**STORED DATA**
+--

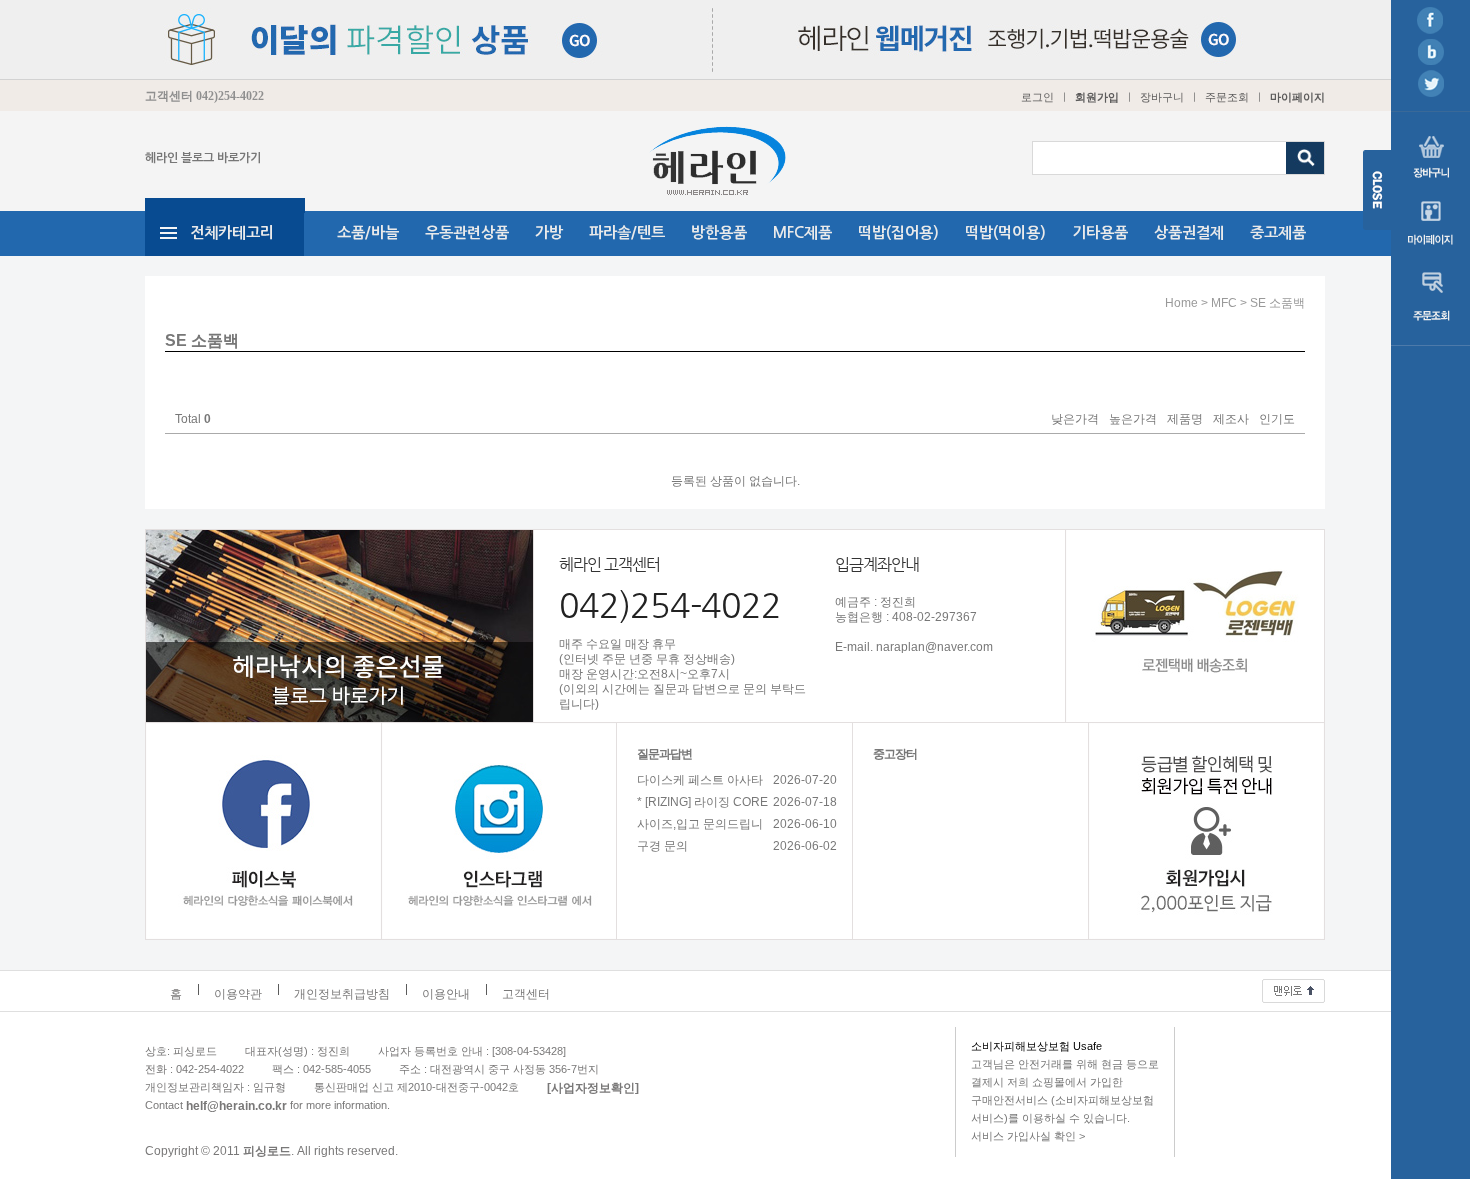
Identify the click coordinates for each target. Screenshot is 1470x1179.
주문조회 (1227, 97)
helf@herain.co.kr (236, 1105)
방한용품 (719, 232)
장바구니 (1162, 97)
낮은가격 (1075, 420)
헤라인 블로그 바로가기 (203, 158)
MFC (1224, 303)
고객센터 (526, 994)
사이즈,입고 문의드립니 (700, 824)
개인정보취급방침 (342, 994)
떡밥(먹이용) (1005, 232)
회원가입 (1097, 97)
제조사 (1231, 420)
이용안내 (446, 994)
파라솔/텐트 (627, 232)
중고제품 (1278, 232)
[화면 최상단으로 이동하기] (1293, 986)
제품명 (1185, 420)
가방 (549, 232)
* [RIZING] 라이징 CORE (702, 802)
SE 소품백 (1277, 303)
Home (1181, 303)
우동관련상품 (467, 232)
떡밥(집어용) (898, 232)
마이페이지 (1297, 97)
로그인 (1037, 97)
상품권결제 (1189, 232)
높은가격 (1133, 420)
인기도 (1277, 420)
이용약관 (238, 994)
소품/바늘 (368, 232)
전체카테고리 (232, 232)
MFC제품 (802, 232)
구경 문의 (662, 846)
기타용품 (1100, 232)
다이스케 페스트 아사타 (700, 780)
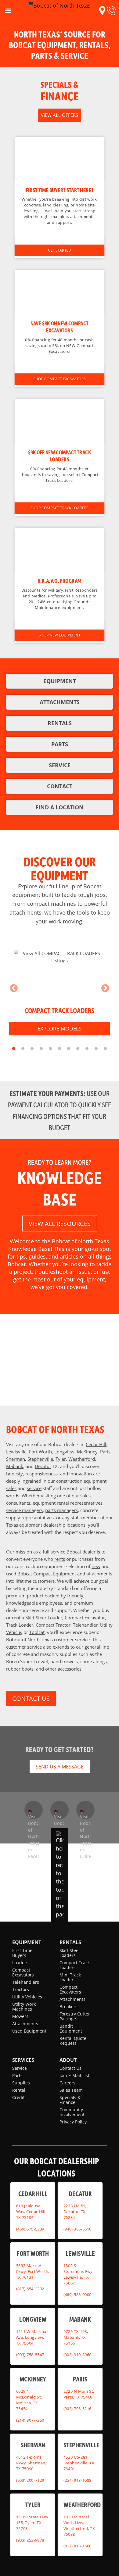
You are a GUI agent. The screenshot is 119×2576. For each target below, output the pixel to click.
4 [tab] (41, 1049)
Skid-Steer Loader (43, 1617)
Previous (14, 988)
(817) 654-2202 (30, 2288)
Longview (64, 1452)
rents (59, 1559)
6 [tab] (59, 1049)
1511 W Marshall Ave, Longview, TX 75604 (32, 2336)
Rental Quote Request (73, 2040)
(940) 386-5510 (77, 2228)
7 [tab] (69, 1049)
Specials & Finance (70, 2099)
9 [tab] (87, 1049)
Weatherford (81, 1459)
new (96, 1566)
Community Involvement (72, 2112)
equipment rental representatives (68, 1503)
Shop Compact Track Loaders (59, 507)
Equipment (26, 1942)
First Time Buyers (22, 1952)
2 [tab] (23, 1049)
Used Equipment (29, 2031)
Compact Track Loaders (75, 1965)
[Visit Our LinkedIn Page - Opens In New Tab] (85, 1810)
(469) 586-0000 (77, 2294)
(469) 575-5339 (30, 2228)
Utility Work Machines (24, 2006)
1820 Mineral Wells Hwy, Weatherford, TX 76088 (79, 2525)
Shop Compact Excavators (59, 379)
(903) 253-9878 (30, 2540)
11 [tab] (105, 1049)
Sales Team (71, 2090)
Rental (18, 2090)
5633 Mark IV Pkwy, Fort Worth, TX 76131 (32, 2271)
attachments (99, 1574)
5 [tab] (50, 1049)
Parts (17, 2075)
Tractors (20, 1989)
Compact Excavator (85, 1617)
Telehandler (85, 1625)
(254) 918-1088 (77, 2480)
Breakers (69, 2006)
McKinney (87, 1452)
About (68, 2060)
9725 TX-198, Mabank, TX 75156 (75, 2336)
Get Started (59, 250)
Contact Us (70, 2068)
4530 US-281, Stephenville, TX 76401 (78, 2462)
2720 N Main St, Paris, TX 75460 (78, 2394)
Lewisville (16, 1452)
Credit (18, 2097)
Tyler (61, 1459)
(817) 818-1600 (77, 2546)
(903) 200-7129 (30, 2480)
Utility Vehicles (27, 1997)
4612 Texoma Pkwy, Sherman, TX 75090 (31, 2462)
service (34, 1488)
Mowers (20, 2016)
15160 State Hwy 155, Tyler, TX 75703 (32, 2522)
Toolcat (37, 1632)
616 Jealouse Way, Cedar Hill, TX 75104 (31, 2211)
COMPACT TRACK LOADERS (60, 1010)
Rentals (70, 1942)
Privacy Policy (73, 2122)
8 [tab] (78, 1049)
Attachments (25, 2023)
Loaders (20, 1962)
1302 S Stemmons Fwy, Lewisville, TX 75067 (78, 2274)
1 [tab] (14, 1049)
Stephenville (40, 1459)
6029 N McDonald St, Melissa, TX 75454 (29, 2399)
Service (19, 2068)
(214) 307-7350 (30, 2420)
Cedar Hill (96, 1444)
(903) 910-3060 (77, 2354)
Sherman (15, 1459)
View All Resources (60, 1223)
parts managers (61, 1510)
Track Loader (19, 1625)
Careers (67, 2083)
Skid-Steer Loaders (70, 1952)
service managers (24, 1510)
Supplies (21, 2083)
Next (105, 988)
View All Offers (59, 115)
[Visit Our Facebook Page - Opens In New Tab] (33, 1810)
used (11, 1574)
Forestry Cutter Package (75, 2016)
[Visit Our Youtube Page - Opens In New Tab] (59, 1810)
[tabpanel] (59, 991)
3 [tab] (32, 1049)
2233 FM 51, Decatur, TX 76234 (74, 2211)
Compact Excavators (23, 1972)
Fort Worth (40, 1452)
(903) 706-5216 (77, 2408)
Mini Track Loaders (70, 1977)
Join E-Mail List (74, 2075)
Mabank (14, 1466)
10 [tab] (96, 1049)
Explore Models (59, 1028)
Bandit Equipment (71, 2028)
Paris (105, 1452)
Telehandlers (25, 1982)
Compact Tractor (53, 1625)
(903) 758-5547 (30, 2354)
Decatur (43, 1466)
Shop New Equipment (60, 635)
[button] (102, 10)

+--

**EXERCISE AIM**
Each line containing the word "Stephenville" must be pulled from the listing and copied.

**WRITTEN SOLUTION**
4530 US-281, Stephenville, TX 76401 (78, 2462)
Stephenville (40, 1459)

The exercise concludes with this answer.